Tree image by Katy Ewing

On along the road, not far, we reach the turn-off at the church hall. It’s been converted to a house, the roof all solar panels. I remember it as the scene of my one and only visit to pre-school with my mum soon after we moved here, the unwelcoming atmosphere enough to scare us both off. We drive past the manse, which hasn’t been a minister’s dwelling within my memory. We’d shared a minister with a neighbouring parish for a long time as church attendance dwindled.

I drive on, right down to the carpark by the church on a road so steep it worries me and everyone else holds on tight. I park by the churchyard and we get out, peek over the wall at the church, which my mum tells me has been sold to private owners, and which looks neglected, odd, undone. Strange toy figures look out from the dark windows.

We walk around the edge of the field by the river, the crop of barley in full flourish, golden green and shining like a liquid or something ethereal, just as I remember it. Our dog used to have great fun disappearing in there and jumping up every now and again like a surfacing dolphin.

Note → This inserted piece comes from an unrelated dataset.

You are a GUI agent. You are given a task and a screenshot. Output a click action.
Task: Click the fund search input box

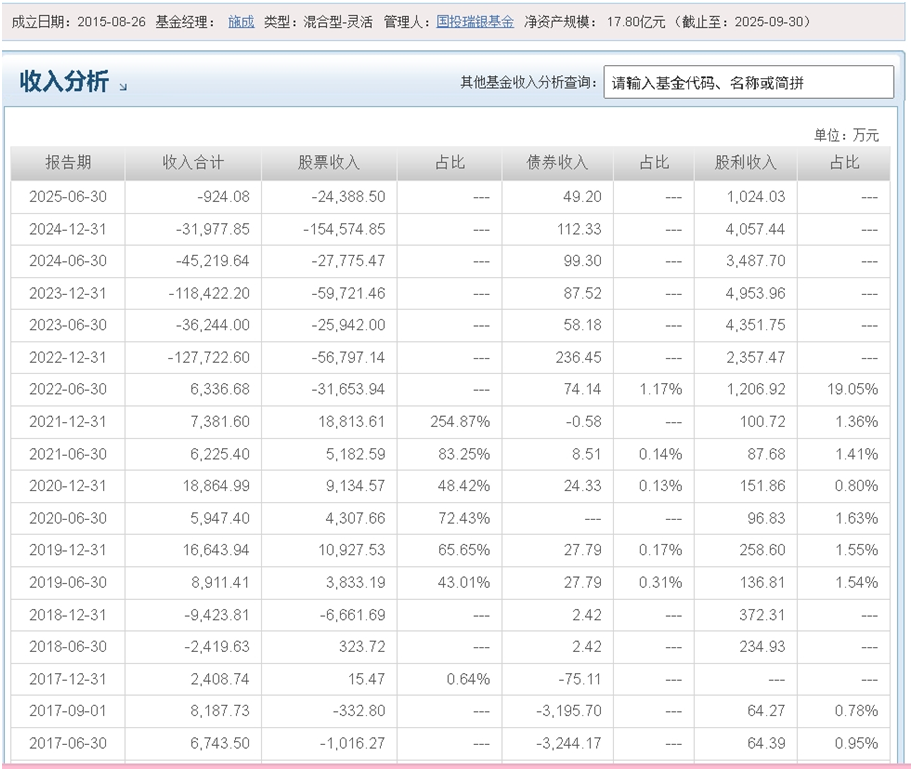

We stop at the pebble ‘beach’, the only place I swam outdoors in childhood, but it’s not impressing my girls much. They sit for a bit and look into the water, pick up the odd stone. It used to be good for skimming-stones here. But it doesn’t really feel like my swimming place now, I’m not sure why.

I’m eager to show them the pool, the ancient oak tree, so we climb back up to the field-edge and continue on the downstream path. All the way from here to the big tree, the river bank is jungled with Himalayan balsam. I recognise this plant from when my mum used to collect plants she found that other people thought were weeds but which she enjoyed. Weeds are just plants growing where people don’t want them, not a distinct category, she always told me, sometimes medicinal herbs or wildflowers – it’s people who’ve tried to become so tidy and orderly that they can’t bear these plants that won’t do as they’re told.

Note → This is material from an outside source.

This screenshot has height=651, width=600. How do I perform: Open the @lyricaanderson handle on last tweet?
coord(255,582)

I now know from my fishery biologist husband that this ‘invasive species’ (Impatiens glandulifera) has become hugely problematic on river banks, spreading prolifically and dominating at the expense of other plant species, disturbing settled ecosystems and even leading to river bank erosion. From my superficial point of view, I don’t like how it’s changed the place either, the bank no longer accessible as it used to be and even the atmosphere seemingly altered by the sticky sweet smell.

We reach the tree and it’s just as magnificent as I remember. Now the girls are impressed. I show them how it even has handy footholds in its trunk for easy climbing and then almost regret it as they scramble up (their own way, not mine) and onto the huge limb which overhangs the pool, where a swing used to hang. My youngest, only ten, points out that there is still a swing, tied up and inaccessible and begins to inch along to rescue it, me and my mum standing below horrified, breathless at the height she’d fall from if she goes wrong. I know from memory that this branch is huge and flattened, almost road-like when you’re up there, but I don’t like seeing my child take the risks I did when there were no adults around. She doesn’t fall, but doesn’t quite rescue the swing and we leave intact, me with strange feelings, unsure of what this place is now, what it ever was.